4.) Remember your Connections

Nathan and I bonded over a love of musicals and theater, over fandoms like Harry Potter, over a strong yearning to travel. Remembering that as we went to see Phantom of the Opera for the second time, and Finding Neverland for the first, brought back a lot of those feelings that showed up in the early nights of watching Finding Nemo in my dorm before our first kiss. I remembered that when I experience a new city, I want him to be beside me exploring it too. I need him in my life to be able to quote from Disney, Harry Potter, and Gilmore Girls and have him understand me. I love that he gets me, that my dancing around the kitchen to the soundtrack from Moana is endearing to him.


5.) Be in Love

I've noticed before that I have about an equal number of divorced friends and married friends. I have friends on their second marriage, or third relationship post-divorce. I hear the stories about how after years, he cheated, or she just left, so don't think it's going to be forever. Be prepared to be on your own.
But that doesn’t help.
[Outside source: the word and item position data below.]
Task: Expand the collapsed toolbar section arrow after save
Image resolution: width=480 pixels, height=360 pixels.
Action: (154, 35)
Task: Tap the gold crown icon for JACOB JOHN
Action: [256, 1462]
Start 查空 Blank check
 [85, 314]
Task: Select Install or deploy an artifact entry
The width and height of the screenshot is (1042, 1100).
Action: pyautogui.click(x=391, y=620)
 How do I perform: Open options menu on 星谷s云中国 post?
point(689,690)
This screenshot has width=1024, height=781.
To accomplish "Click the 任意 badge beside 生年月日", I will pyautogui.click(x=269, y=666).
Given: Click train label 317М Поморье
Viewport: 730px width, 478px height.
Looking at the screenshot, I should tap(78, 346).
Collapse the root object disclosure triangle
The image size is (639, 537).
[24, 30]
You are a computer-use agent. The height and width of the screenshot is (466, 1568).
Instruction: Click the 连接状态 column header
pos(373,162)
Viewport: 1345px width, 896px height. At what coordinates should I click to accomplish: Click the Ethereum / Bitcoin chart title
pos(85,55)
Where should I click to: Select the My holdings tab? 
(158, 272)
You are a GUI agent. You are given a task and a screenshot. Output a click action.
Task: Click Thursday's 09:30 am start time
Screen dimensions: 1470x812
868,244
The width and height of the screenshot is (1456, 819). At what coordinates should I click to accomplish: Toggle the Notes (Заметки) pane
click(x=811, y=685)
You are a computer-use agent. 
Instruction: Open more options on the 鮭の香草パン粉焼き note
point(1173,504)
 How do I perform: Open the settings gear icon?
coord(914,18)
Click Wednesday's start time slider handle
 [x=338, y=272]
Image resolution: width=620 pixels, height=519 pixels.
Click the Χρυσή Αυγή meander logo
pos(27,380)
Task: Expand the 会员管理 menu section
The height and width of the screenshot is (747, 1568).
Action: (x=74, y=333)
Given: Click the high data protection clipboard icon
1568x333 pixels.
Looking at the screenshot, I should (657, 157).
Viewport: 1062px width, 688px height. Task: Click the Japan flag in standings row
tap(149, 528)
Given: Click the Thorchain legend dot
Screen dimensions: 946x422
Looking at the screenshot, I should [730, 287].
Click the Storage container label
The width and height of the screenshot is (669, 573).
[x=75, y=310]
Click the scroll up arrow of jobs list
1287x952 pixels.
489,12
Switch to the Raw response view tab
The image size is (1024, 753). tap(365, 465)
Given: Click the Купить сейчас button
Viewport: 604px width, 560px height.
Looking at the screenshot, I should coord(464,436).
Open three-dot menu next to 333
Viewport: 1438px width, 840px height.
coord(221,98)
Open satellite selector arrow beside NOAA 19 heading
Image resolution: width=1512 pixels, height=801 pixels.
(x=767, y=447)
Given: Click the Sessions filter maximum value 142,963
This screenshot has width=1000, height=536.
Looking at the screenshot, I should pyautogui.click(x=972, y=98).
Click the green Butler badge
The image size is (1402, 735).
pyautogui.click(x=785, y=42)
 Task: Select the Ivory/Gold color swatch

Spending each day thinking about how the debts and vehicles would get split up and what custody would look like doesn't allow you to be in love with the person you'd be sharing custody with. While in the back of my mind, I have preparations, I have to focus on being with Nathan. I have to focus on him holding my hand when we drive to dinner, on imagining us being middle aged exploring Cairo, and thinking about the future.


Five years of marriage, and seven total years together. On the 5th wedding anniversary we're officially no longer considered newlyweds, and I'd have to agree. I'm a lucky woman to be loved by a man who has never faltered in his love for me, who kept fighting when the easiest option would have been to simply quit, and who I have shared and will continue to have so many adventures with. Nathan has supported me in grief and financial hardship, he has loved me when I felt utterly unlovable in depression. He is my other half, and I look forward to what our next five years will hold.